◆ **Alıştırma yönergeleri**:
[1] Genel Kurul konuşmasına göre, şehit cenazeleri nedeniyle Meclis çalışmalarına bir gün ara verilmesi önerisini hangi partiler getirdi?
[2] Genel Kurul konuşmasını son cümlesinden sonra sürdürün.

◆ **Okuma metni**:

* * * * * * *

GENEL KURUL KONUŞMASI
Konu: BÜYÜKŞEHİR BELEDİYESİ KANUNU İLE BAZI KANUN VE KANUN HÜKMÜNDE KARARNAMELERDE DEĞİŞİKLİK YAPILMASINA DAİR KANUN TASARISI
Yasama Yılı:3
Birleşim:21
Tarih:11.11.2012

MEVLÜT DUDU (Hatay) - Sayın Başkan, değerli milletvekilleri; yüce Meclisi saygıyla selamlıyorum.

Öncelikle, dün şehit olan 17 Mehmetçiğimize Allah'tan rahmet, ailelerine ve ulusumuza başsağlığı diliyorum. Bugün çalışmaların başlangıcında Cumhuriyet Halk Partisi ve Milliyetçi Hareket Partisi tarafından bir öneri getirildi. Şehit cenazeleri nedeniyle Meclis çalışmalarına bir gün ara verilmesi istendi. Ancak, bu öneri Adalet ve Kalkınma Partisi tarafından terörle mücadeledeki kararlılığımızı gösterme gerekçesiyle reddedildi ve Meclisin çalışmaya ara vermesi uygun bulunmadı.

* * * * * * *

◆ **Girdi listesi**:

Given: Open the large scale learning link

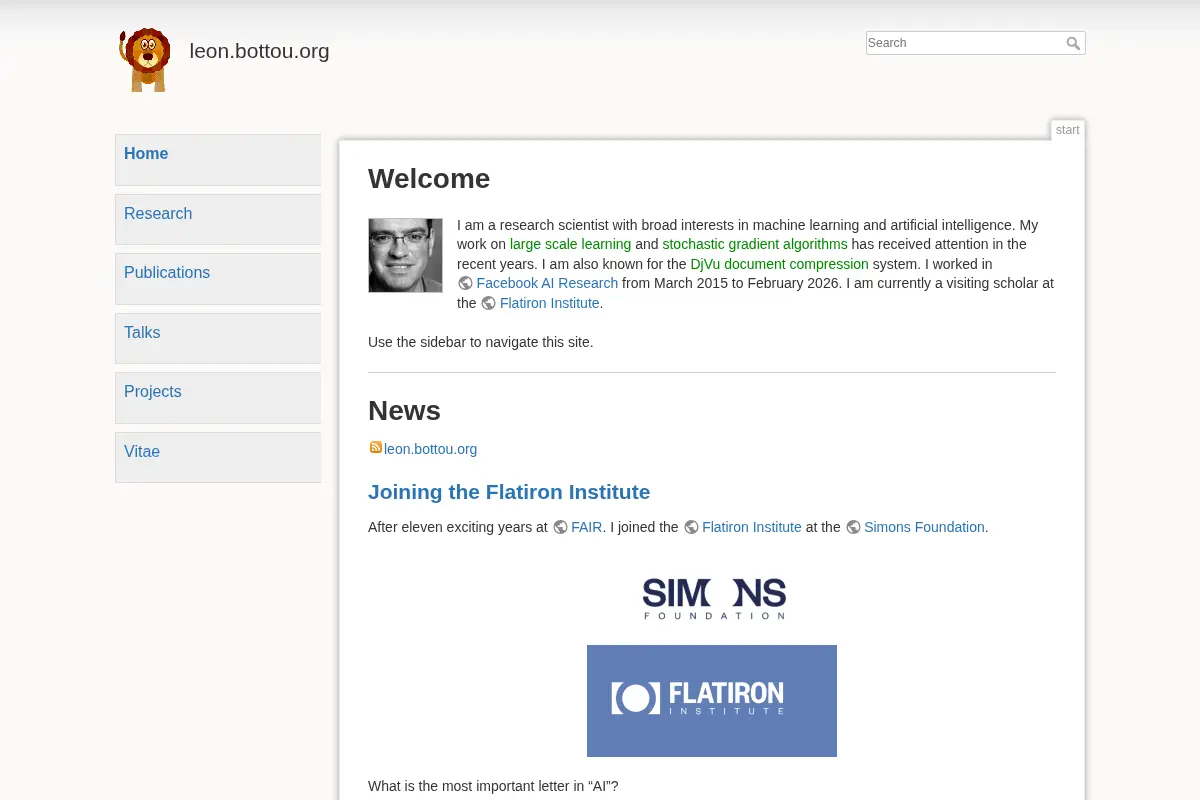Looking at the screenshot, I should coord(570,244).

* * * * * * *

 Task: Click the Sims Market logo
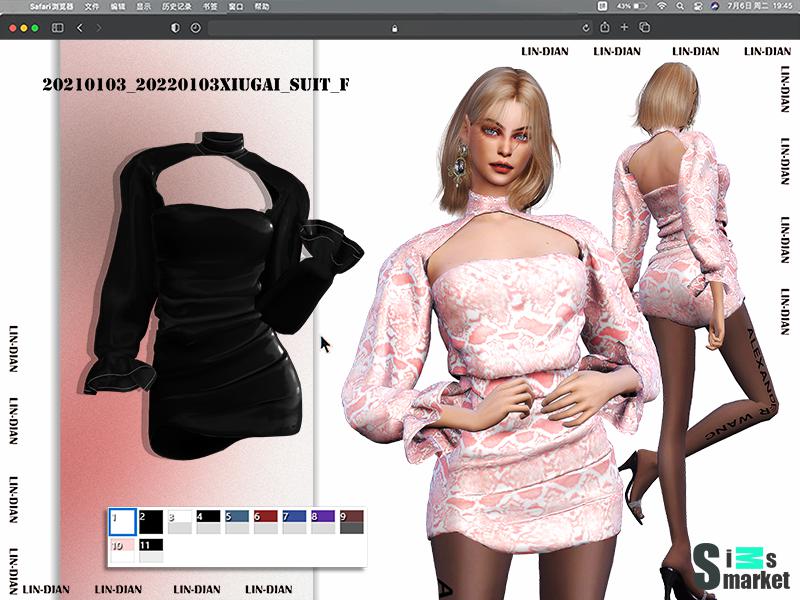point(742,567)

* * * * * * *

◆ **Çözümler**:
[1] Cumhuriyet Halk Partisi ve Milliyetçi Hareket Partisi.

[2]
Değerli milletvekilleri, biz, Adalet ve Kalkınma Partisinin terörle mücadele konusundaki kararlılığını biliyoruz. Nereden mi biliyoruz? Habur'dan biliyoruz. Nereden mi biliyoruz? Oslo'dan biliyoruz ve bu tasarının siparişinin Oslo'da verildiğini de biliyoruz aynı zamanda. Nereden mi biliyoruz? "Birkaç Mehmet ölmekle Meclis mi toplanır?" demenizden biliyoruz.

Değerli arkadaşlarım, şehit olan Mehmekçiklerimize "birkaç Mehmet" diyerek onları küçük düşürenlere bu millet Ahmet'in, Mehmet'in ne olduğunu gösterecektir, bundan hiç kuşkunuz olmasın.

Bu tasarı yaklaşık bir aydır Parlamento gündeminde, yerel yönetim sistemi konusunda önemli değişiklikler getiriyor. Siz buna "reform" diyorsunuz, ancak bir düzenlemenin reform olarak nitelendirilebilmesi için ülkeyi ileriye götüren düzenlemeler getirmesi gerekir ama ne yazık ki bu düzenleme ülkeyi ileri götürecek değişiklikler getirmiyor.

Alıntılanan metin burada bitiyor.